Plus de 12 milliards d’euros de promesses de dons pour le Burkina

Par Jeune Afrique

Le président burkinabé Roch Marc Christian Kabore s'exprime lors de l'assemblée générale de l'ONU à New York le 22 septembre 2016. © Dominick Reuter/AFP

Ouagadougou s'est vu promettre 12,2 milliards d'euros de la part de bailleurs de fonds tels que le FMI et la Banque mondiale pour le financement de son Plan national de développement économique et social (2016-2020) adopté en mai dernier.

Le Burkina Faso s’apprête à recevoir 12,2 milliards d’euros de promesses de dons pour le financement de son Plan national de développement économique et social (PNDES) adopté en mai et qui court jusqu’à 2020. L’annonce en a été faite au terme de la première journée de la table ronde des bailleurs de fonds qui a démarré le 7 décembre à Paris.

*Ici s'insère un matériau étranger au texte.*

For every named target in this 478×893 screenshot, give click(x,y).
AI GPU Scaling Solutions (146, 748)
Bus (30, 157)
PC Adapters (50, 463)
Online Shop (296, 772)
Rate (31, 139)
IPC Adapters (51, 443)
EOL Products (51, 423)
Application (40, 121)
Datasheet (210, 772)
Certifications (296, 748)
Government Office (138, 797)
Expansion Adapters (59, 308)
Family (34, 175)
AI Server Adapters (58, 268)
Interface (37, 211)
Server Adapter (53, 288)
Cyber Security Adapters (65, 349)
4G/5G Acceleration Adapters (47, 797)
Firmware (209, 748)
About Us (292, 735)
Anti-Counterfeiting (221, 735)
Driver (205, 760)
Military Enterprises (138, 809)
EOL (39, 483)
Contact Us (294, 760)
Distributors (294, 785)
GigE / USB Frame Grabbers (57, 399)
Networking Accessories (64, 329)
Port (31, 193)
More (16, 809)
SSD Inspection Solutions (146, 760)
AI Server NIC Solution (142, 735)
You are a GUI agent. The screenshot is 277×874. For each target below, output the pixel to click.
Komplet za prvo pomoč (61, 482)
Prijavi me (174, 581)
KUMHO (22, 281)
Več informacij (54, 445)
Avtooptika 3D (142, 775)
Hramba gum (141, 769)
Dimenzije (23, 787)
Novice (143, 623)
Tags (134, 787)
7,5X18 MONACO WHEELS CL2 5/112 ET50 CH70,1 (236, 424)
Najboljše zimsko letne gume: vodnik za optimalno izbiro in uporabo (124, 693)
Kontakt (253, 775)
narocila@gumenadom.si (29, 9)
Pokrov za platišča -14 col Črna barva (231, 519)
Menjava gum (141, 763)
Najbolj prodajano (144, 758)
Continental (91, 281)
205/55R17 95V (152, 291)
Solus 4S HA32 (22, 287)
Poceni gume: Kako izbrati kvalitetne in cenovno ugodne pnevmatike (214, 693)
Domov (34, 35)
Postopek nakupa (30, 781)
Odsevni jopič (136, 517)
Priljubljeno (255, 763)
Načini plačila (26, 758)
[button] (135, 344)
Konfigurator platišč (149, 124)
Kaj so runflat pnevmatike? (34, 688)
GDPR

Cette somme surpasse donc largement les 8 milliards d’euros (36% du PNDES) que le Burkina entendait récolter en sollicitant l’épargne nationale, celle des Burkinabè de l’extérieur, les emprunts obligataires et les partenariats public-privé (PPP). Le coût global de la mise en œuvre du PNDES est évalué à près de 23,5 milliards d’euros, dont 15 milliards d’euros financés par l’Etat.

Les institutions internationales telles que le FMI seront les principaux pourvoyeurs de fonds de cette aide, la Banque mondiale contribuant ainsi à hauteur de 3,5 milliards de dollars. L’Union européenne fournira quant à elle 800 millions d’euros au minimum.

« New Deal »

L’objectif du PNDES est de concrétiser le programme présidentiel de Roch Marc Christian Kaboré et d’œuvrer à la transformation structurelle de l’économie. Le but d’ici quatre ans est d’atteindre un taux de croissance moyen de 7,7%.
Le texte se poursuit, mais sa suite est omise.